He said the company would inform affected customers through the media before an outage occurs.
Xcel, which serves 386,000 customers in eastern New Mexico and West Texas, reported a 19.4 percent increase in power usage in May from a year ago related to higher-than-normal temperatures, Reeves said.

Farmers’ Electric Cooperative, which serves 6,400 customers in Curry, De Baca, Guadalupe, Harding, Quay, Roosevelt and San Miguel counties, has also experienced an increase demand for power.

Thom Moore, a spokesman for Farmers’ Electric, attributes a rise in its customers’ energy demand to irrigation usage and the economy.
“There are a lot of homes being built that are all electric; farmers are converting from gas motors that pump water for wells to electric, and they are converting from diesel to electric because of the high cost of diesel,” Moore said. “Economics is the driving force as to why they are converting to electric. Economics and convenience, because right now electricity is the better deal.”

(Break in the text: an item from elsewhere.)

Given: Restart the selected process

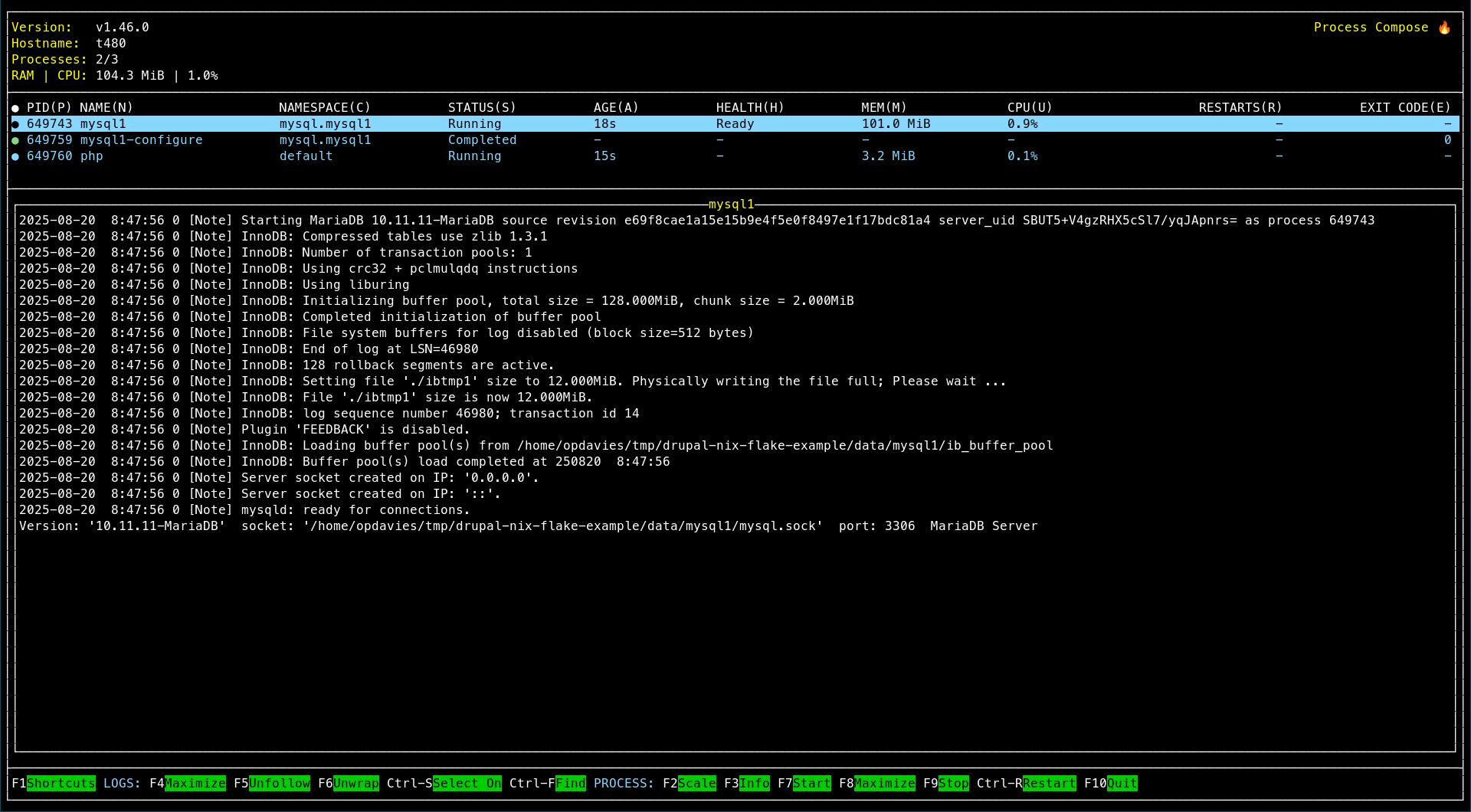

Farmers’ purchases its power from Xcel. It is uncertain if Farmers’ customers would be included in the controlled power outages, officials said.
Xcel and Farmers’ Electric Cooperative Inc. officials believe the customers can make a big difference by being more conscious with their energy usage.

“The same way they would think about their gas tank, we want customers to think that way about the energy supply coming into their home,” Reeves said. “It’s more costly than it used to be and it’s a little more scarce than it used to be. Very much like your gas tank.”

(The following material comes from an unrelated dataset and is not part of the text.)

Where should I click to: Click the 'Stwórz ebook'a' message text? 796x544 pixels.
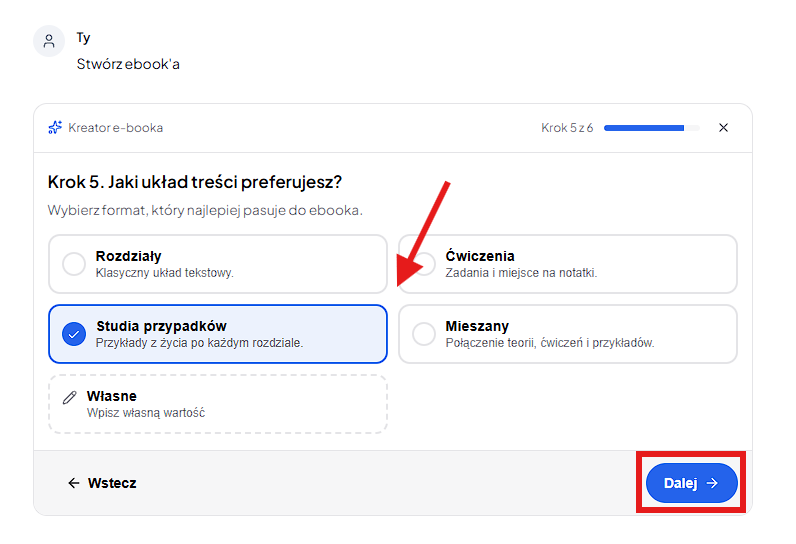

Xcel has not had to resort to controlled outage in this area before, although outages are common for companies in Texas and California, according to Reeves. Ten years ago, Xcel came close to implementing power outages in eastern New Mexico and West Texas, according to Reeves, and the company credits customers for preventing the need for an outage.

“We did this in 1998, which was another record breaking year. We had a very close call that day to having controlled outages,” Reeves said. “After we talked to customers, we actually saw a decrease of about 5 percent (in usage), which is very significant. We credit the customers for helping us get through the day.”

The cost and difficulty of building new power plants is the reason for the power shortage, according to Reeves. He said new power plants and power lines are financed by the company’s base rate, which he said has not increased in New Mexico in 21 years.

“It’s good in that we have not been charging high cost through the years, but it is bad because we haven’t kept up either,” Reeves said.
Reeves said a generating station under construction in Hobbs, scheduled to be operational this month, would have eliminated the possibility of controlled outages by adding 500 megawatts per hour of energy into the grid.

However, its opening has been pushed back to July or August.